## [Data supplied]
______________________________
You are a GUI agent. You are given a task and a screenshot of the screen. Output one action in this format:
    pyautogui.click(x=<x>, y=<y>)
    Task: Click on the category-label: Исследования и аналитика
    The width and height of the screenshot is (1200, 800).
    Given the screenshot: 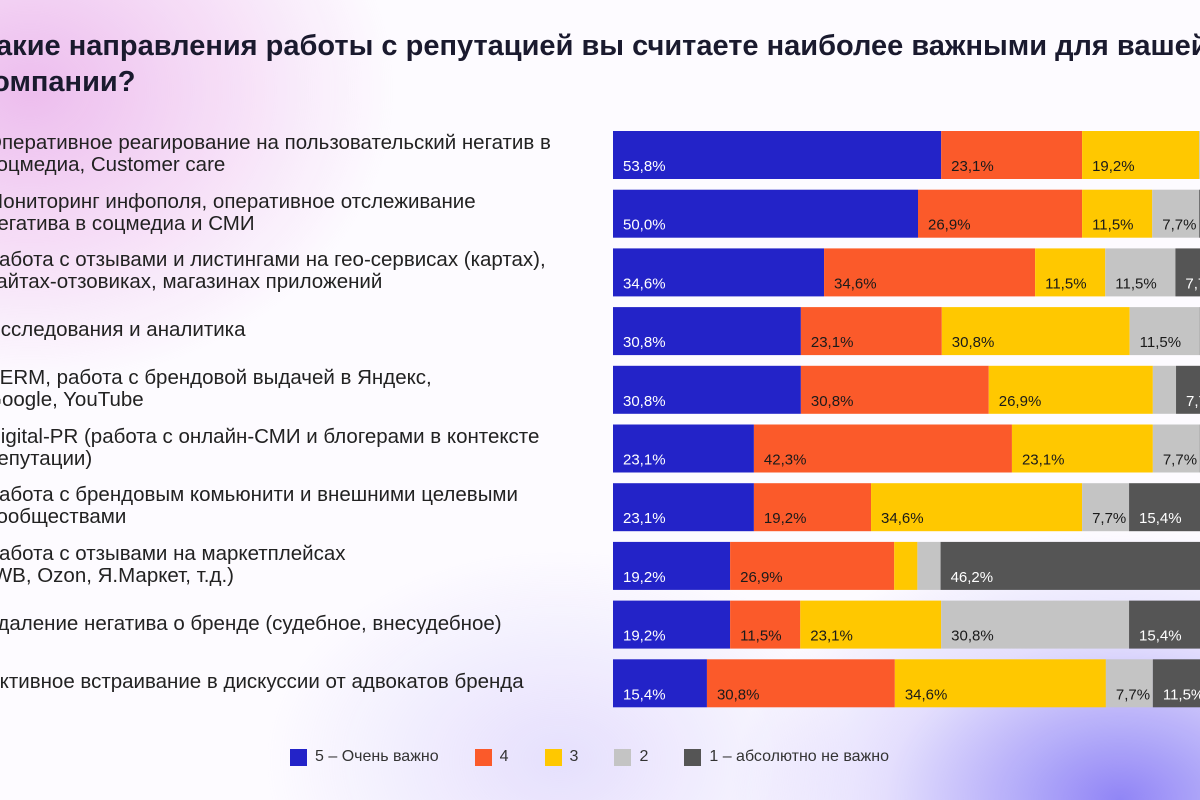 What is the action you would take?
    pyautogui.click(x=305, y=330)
______________________________
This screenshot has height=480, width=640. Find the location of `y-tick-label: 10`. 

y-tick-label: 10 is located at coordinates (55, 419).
______________________________
## [Work item]
Copy the data from the line containing "This screenshot has" through the line containing "y-tick-label: 10 is", changing "Find" to "Identify" and leaving everything else untouched.

## [Answer space]
This screenshot has height=480, width=640. Identify the location of `y-tick-label: 10`. 

y-tick-label: 10 is located at coordinates (55, 419).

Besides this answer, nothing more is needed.